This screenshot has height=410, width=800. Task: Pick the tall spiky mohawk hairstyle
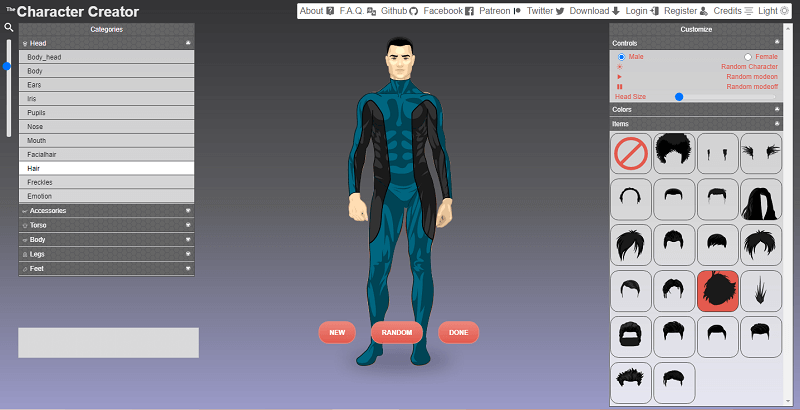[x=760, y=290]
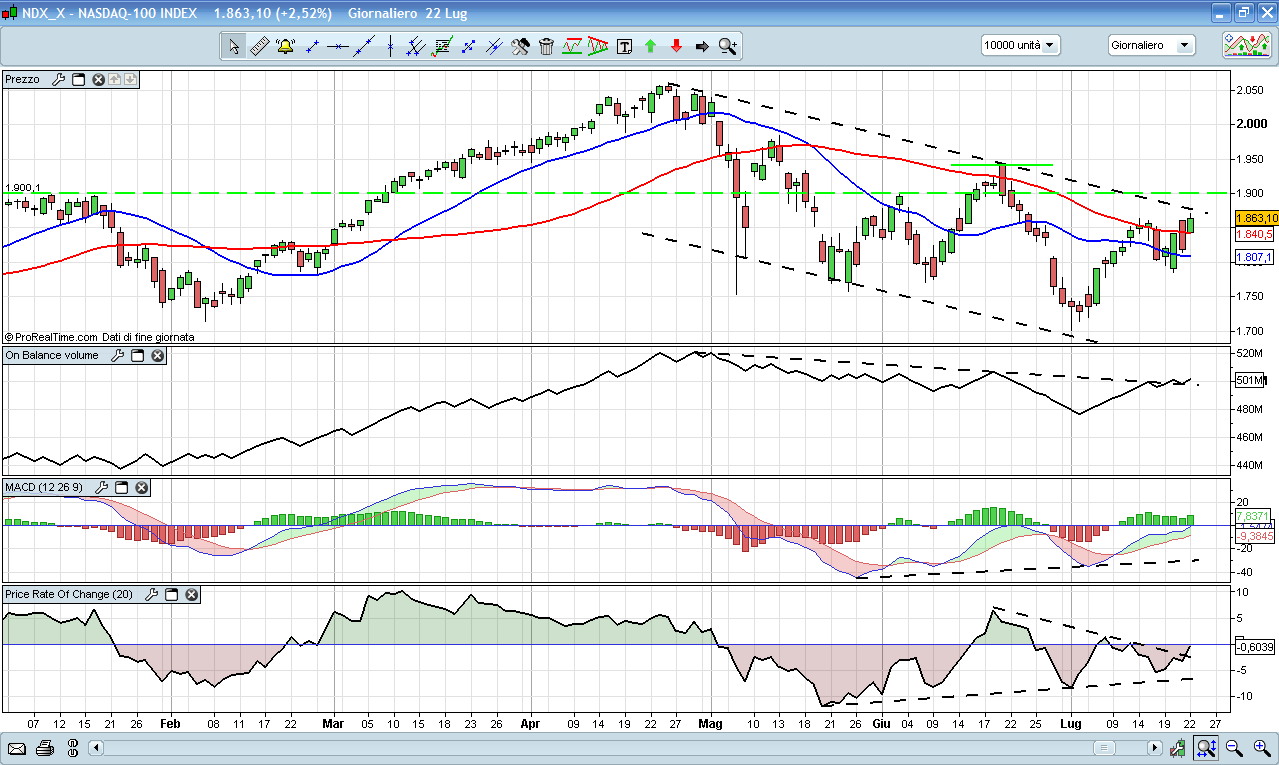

---

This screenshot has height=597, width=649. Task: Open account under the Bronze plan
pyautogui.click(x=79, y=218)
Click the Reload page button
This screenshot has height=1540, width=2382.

Exercise details:
Look in the material above for the line with "This screenshot has height=597, width=649." and the line with "This screenshot has height=1540, width=2382.", and transcribe exactly those lines and all lines between them, nothing more.

Exercise solution:
This screenshot has height=597, width=649. Task: Open account under the Bronze plan
pyautogui.click(x=79, y=218)
Click the Reload page button
This screenshot has height=1540, width=2382.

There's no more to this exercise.